Passage provided:
########################################
By the Light told the story of Blink transporting the X-Men to the moon where they faced Apocalypse's new horseman of Death, Maximus the Mad. Sinister Bloodlines followed the return of a Brood-infected Christopher Summers (Corsair) to Earth and his reunion, after escaping the experimentations of Sinister and Dark Beast, with Scott and Alex.

Blink was a four issue miniseries intended to reintroduce the Age of Apocalypse version of Blink as a teaser to the Exiles ongoing series. This story takes place prior to the "Age of Apocalypse" main events, but is largely set in the Negative Zone. Blink becomes lost in the Negative Zone after attempting to incite Blastaar towards war with Apocalypse and instead joins a rebellion against Blastaar alongside her lover, who turns out to be a de-evolved version of Annihilus. The last four pages of the final issue show Blink during the destruction of the Age of Apocalypse and becoming unhinged from time.

X-Man, during its run, occasionally re-visited the Age of Apocalypse, both through time travel and flashbacks. X-Man #-1 shows Mister Sinister releasing Nate from his growth vat as a child to check on his progress. In the 1996 X-Man Annual, Sugar Man uses a variation on a time machine powered by Nate's psionic force to return to the early years of Apocalypse's rule where he hopes to take control himself. Nate follows and meets up with Forge, Magneto, Morph, and Mastermind, and is surprised to discover that Forge knew that he would be there because an older Nate Grey had time traveled and told Forge about his memories of this event. On the orders of this older Nate Grey, Forge forces the younger Nate to re-power the machine and return himself and Sugar Man to Earth-616. This leads to a rift between Forge and Magneto, who believed they should have allowed Nate to stay so that he could help them fight Apocalypse. Later, in X-Man #53 and #54, Nate, Jean Grey, and Cyclops run across a temporal rift that brings an infinite processing plant to Earth-616.
########################################
Source data:

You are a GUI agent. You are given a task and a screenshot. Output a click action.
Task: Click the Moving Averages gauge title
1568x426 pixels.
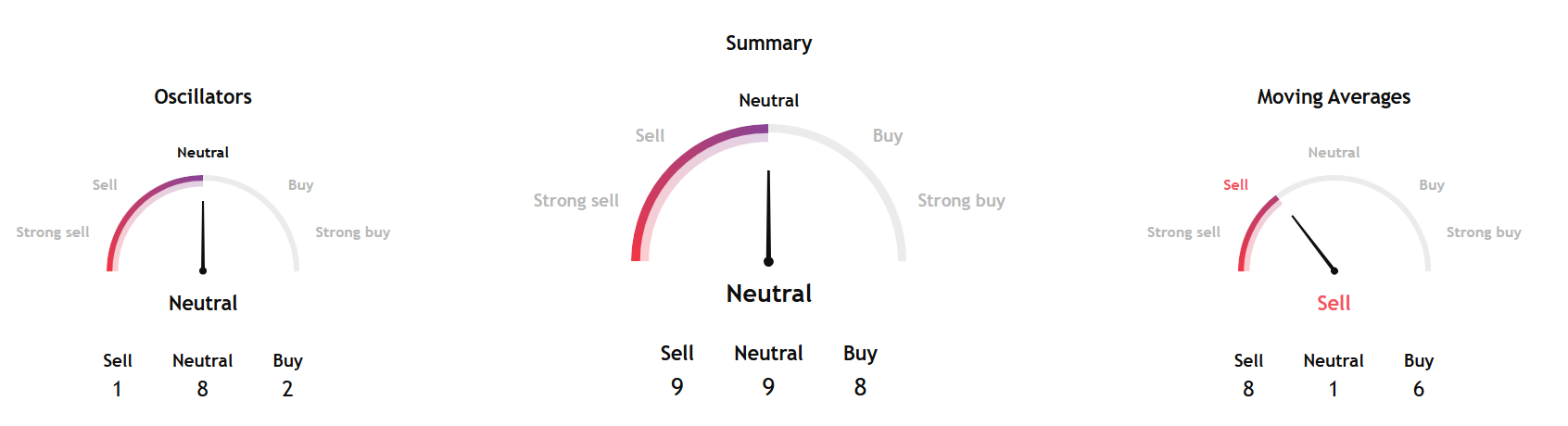pyautogui.click(x=1334, y=97)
########################################
Exercise:
Copy the part of the Age of Apocalypse passage starting at "By the Light" and ending at "Scott and Alex.", swapping "moon" for "lunar surface".

Result for this task:
By the Light told the story of Blink transporting the X-Men to the lunar surface where they faced Apocalypse's new horseman of Death, Maximus the Mad. Sinister Bloodlines followed the return of a Brood-infected Christopher Summers (Corsair) to Earth and his reunion, after escaping the experimentations of Sinister and Dark Beast, with Scott and Alex.